Gavin’s Typical Load Development Approach
*Note: when I’m talking about load development in this article, I’m really only focusing on powder charge weight. There are many other factors including primer type, bullet type, bullet seating depth, and other factors that can be equally important. A thorough discussion of load development in its entirety is beyond the scope of this article and video. Some or all of the processes I talk about below have to be repeated when other load factors are changed.
Although continually evolving, my current approach to load development (and research) is as follows:
- Define the problem domain: The rifle and chambering (with related specifications such as barrel length and twist rate), and selection of components- typically the bullet that will be used.
- Read and review load data and related information online, and in loading manuals. Nosler will indicate which loads were most accurate for the load data they publish online, which is very helpful.
- Pick a load (minus charge weight). Determine which brass, primer, powder and bullet will be used.
- Determine the charge weight range of interest. This could be starting at min load and working up to max load, or could involve a more narrow charge weight range. Ron Reiber (Hodgdon chief ballistician) has advised me that accurate and consistent loads will most often occur at near max loads. More specifically, at just over or under the point where the load becomes compressed (if applicable).
- Run a 10-shot load development test
- Run OCW tests based on speed nodes from 10-shot testing
10-Shot Load Development
The idea with 10 shot load development is to shoot different charge weights in order to find “speed nodes” which represent stable charge weight regions. What does this mean? If you’re in a “speed node”- you can make slight changes to charge weight without changing velocity much. This is of tremendous importance once you get to really long ranges like 1000 yards, and beyond.
From a story I published on “Expanded 10-shot load development”, the following graph shows the relationship between speed nodes and velocity stability (expressed as SD of velocity):
Once I’ve identified “speed nodes” – I move on to Optimal Charge Weight testing…
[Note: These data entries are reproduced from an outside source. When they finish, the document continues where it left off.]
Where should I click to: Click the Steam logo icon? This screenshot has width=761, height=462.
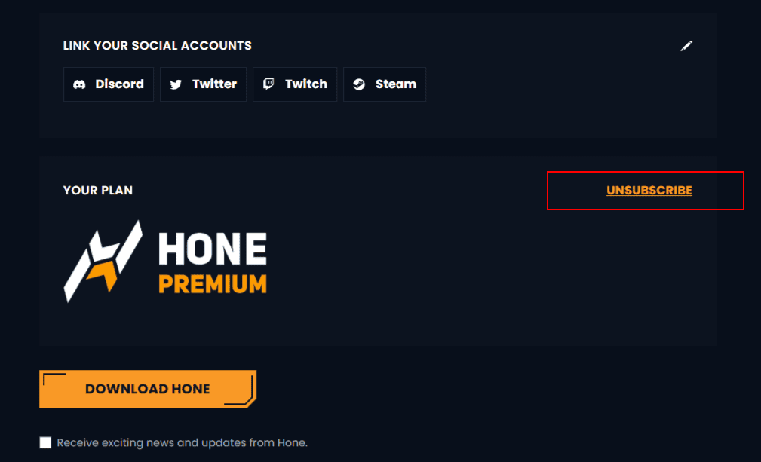point(359,84)
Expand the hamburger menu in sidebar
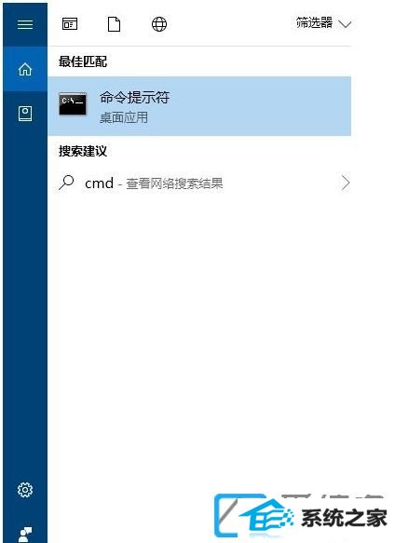This screenshot has width=395, height=543. pyautogui.click(x=25, y=24)
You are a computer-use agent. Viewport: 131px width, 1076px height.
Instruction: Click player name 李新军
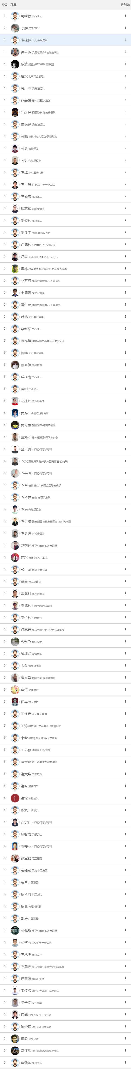pyautogui.click(x=26, y=329)

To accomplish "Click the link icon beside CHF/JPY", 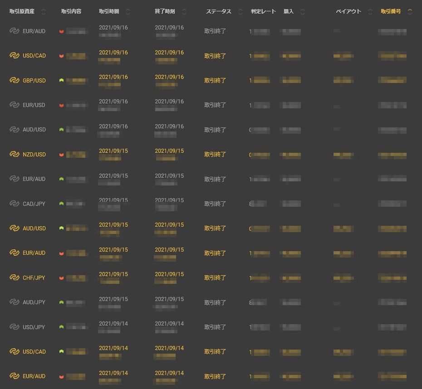I will (15, 277).

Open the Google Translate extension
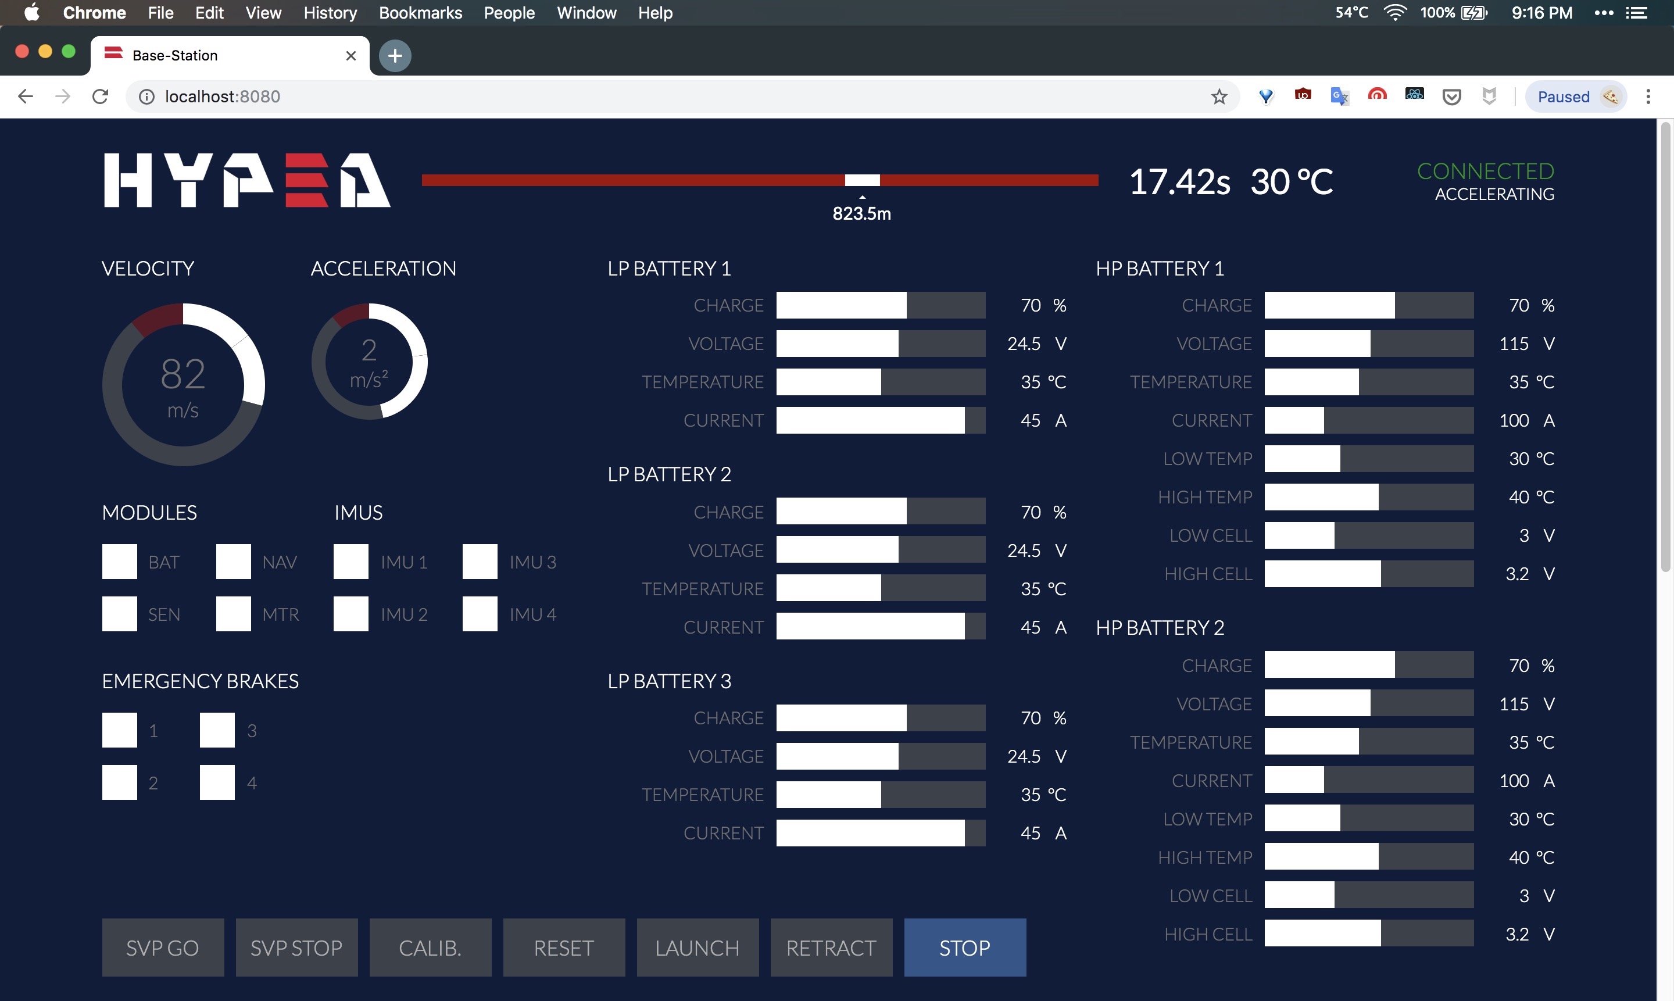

Optimal Charge Weight (OCW) Testing
OCW testing is pretty straight forward- you load batches of ammunition where each batch increments the charge weight by a value you calculate based on the weight range you want to cover. You then shoot each batch of ammunition (I load and shoot in batches of 5) and look at the group size for each batch of ammunition. The idea is that you can identify loads that shoot well based on the particulars of your rifle. This testing will not typically focus on velocity consistency (SD of FPS)- it’s really about what charge weights shoot well in your rifle at 100 or perhaps 200 yards.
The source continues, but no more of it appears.